In 1987, Ally Capellino signed a licensing agreement with the Japanese firm GCO Company and five years later, in 1992, it signed a design consultancy and licensing agreement with Coats Viyella. Notably, it became one of the first British fashion names of this era to break into the Japanese market in the early '90s. Lloyd restructured the business alone in 2000, with a focus on bags.

In 2005, Ally Capellino opened a shop in Shoreditch and launched their e-commerce site. A further shop opened on Portobello Road in 2011 followed by a third shop in Marylebone in summer 2015.

In November 2014 Lloyd was awarded an honorary Doctorate from the University of Hertfordshire School of Creative Arts for her contribution to Fashion.

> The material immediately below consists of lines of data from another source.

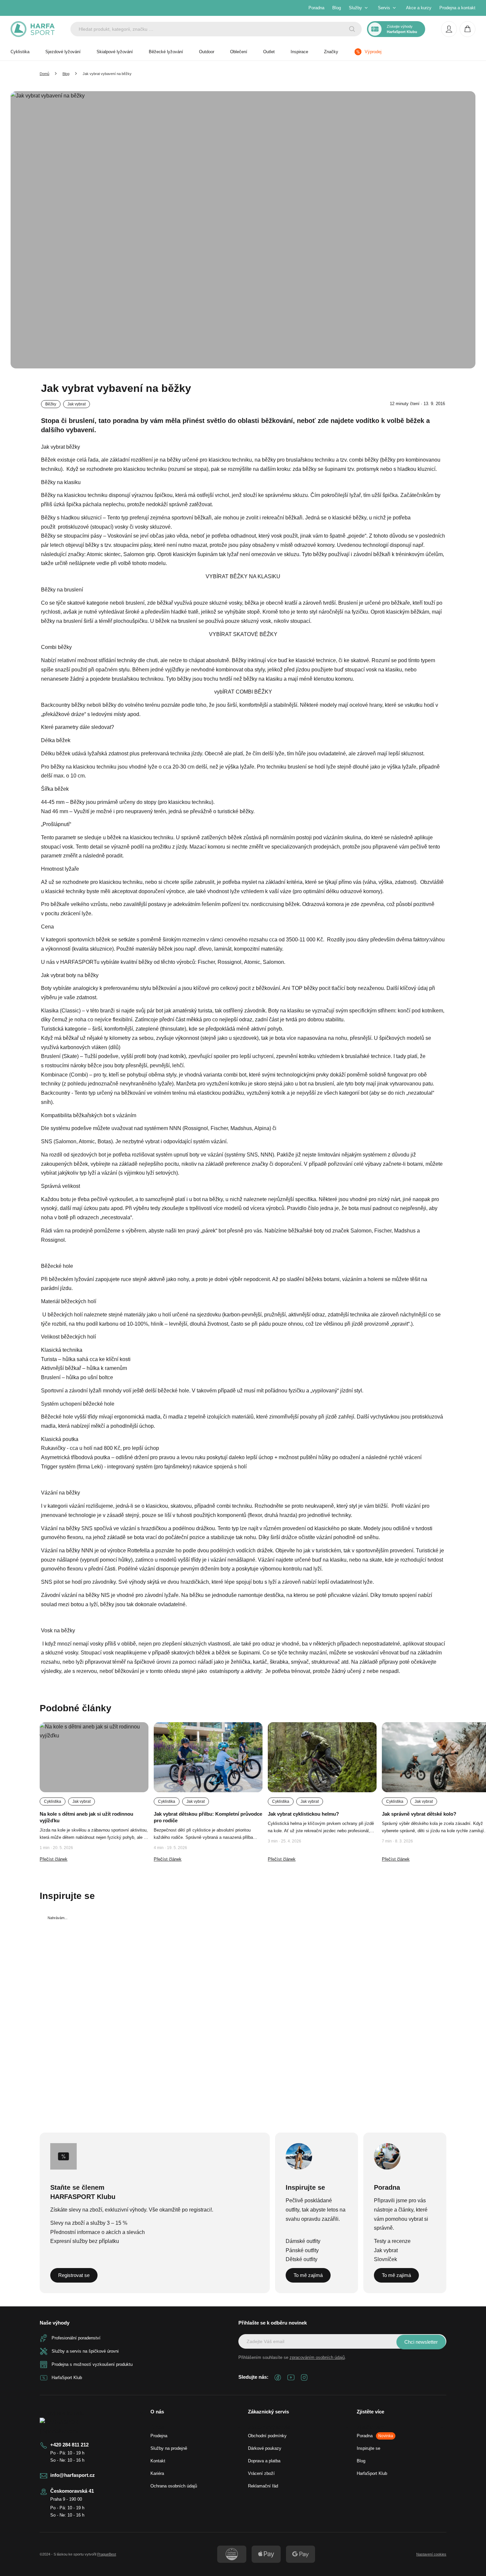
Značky (331, 51)
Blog (336, 7)
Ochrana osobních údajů (173, 2485)
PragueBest (106, 2554)
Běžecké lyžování (166, 51)
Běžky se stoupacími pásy (71, 536)
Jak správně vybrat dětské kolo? (419, 1814)
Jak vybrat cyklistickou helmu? (303, 1814)
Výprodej (373, 51)
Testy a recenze (392, 2241)
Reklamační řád (263, 2485)
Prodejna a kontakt (457, 7)
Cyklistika (20, 51)
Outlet (269, 51)
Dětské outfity (301, 2259)
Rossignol (229, 962)
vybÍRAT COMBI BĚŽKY (243, 692)
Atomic (252, 962)
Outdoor (206, 51)
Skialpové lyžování (115, 51)
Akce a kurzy (418, 7)
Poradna (316, 7)
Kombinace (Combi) (64, 1075)
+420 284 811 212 (69, 2444)
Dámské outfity (303, 2241)
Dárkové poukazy (264, 2448)
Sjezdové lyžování (63, 51)
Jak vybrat (386, 2250)
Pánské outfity (302, 2250)
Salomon (273, 962)
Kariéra (157, 2473)
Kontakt (157, 2460)
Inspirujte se (368, 2448)
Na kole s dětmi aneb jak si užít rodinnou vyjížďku (86, 1817)
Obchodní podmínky (267, 2435)
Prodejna (158, 2435)
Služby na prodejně (168, 2448)
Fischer (206, 962)
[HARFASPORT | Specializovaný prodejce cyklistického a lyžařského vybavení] (33, 29)
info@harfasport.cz (72, 2475)
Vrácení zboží (261, 2473)
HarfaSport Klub (372, 2473)
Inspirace (299, 51)
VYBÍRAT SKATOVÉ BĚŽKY (243, 634)
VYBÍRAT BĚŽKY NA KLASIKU (243, 576)
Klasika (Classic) (61, 1010)
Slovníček (385, 2259)
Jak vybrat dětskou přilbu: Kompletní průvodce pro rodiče (208, 1817)
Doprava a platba (264, 2460)
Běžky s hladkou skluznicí (71, 517)
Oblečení (238, 51)
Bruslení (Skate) (60, 1056)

In December 2019, the parent company of Ally Capellino merged with Authentic Bespoke Group. In August 2023 Lloyd took back full ownership of the company.

== Collaborations ==
- In 2006 Ally Capellino began working with Tate galleries, producing a range of goods for artists including a satchel, apron and pencil case.
- In 2008 the label began a collaboration with Apple, designing laptop bags for Apple's European market.
- In 2011 Ally Capellino collaborated on a rucksack with the Danish fashion brand Norse Project.
- In September 2013, Ally Capellino created a range of leather goods exclusively for Ace Hotel in Shoreditch London.
- In 2014 Ally Capellino collaborated with the food journal The Gourmand on a limited edition Market Bag.
- In early 2022, Ally Capellino collaborated with Barbour, creating a range of jackets, hats, and backpacks.

== Exhibitions ==
In 2010, Ally Capellino marked its 30-year anniversary with an exhibition at The Wapping Project. In 2013, as part of the London Design Festival, Ally Capellino's first chair collection ‘Bums on Seats’ was exhibited at the V&A's Sackler gallery and as part of the 'Best of Britannia' exhibition in Clerkenwell. In the same year, Ally Capellino featured in the V&A's 'Club to Catwalk' exhibition, which profiled the London fashion scene of the 1980s.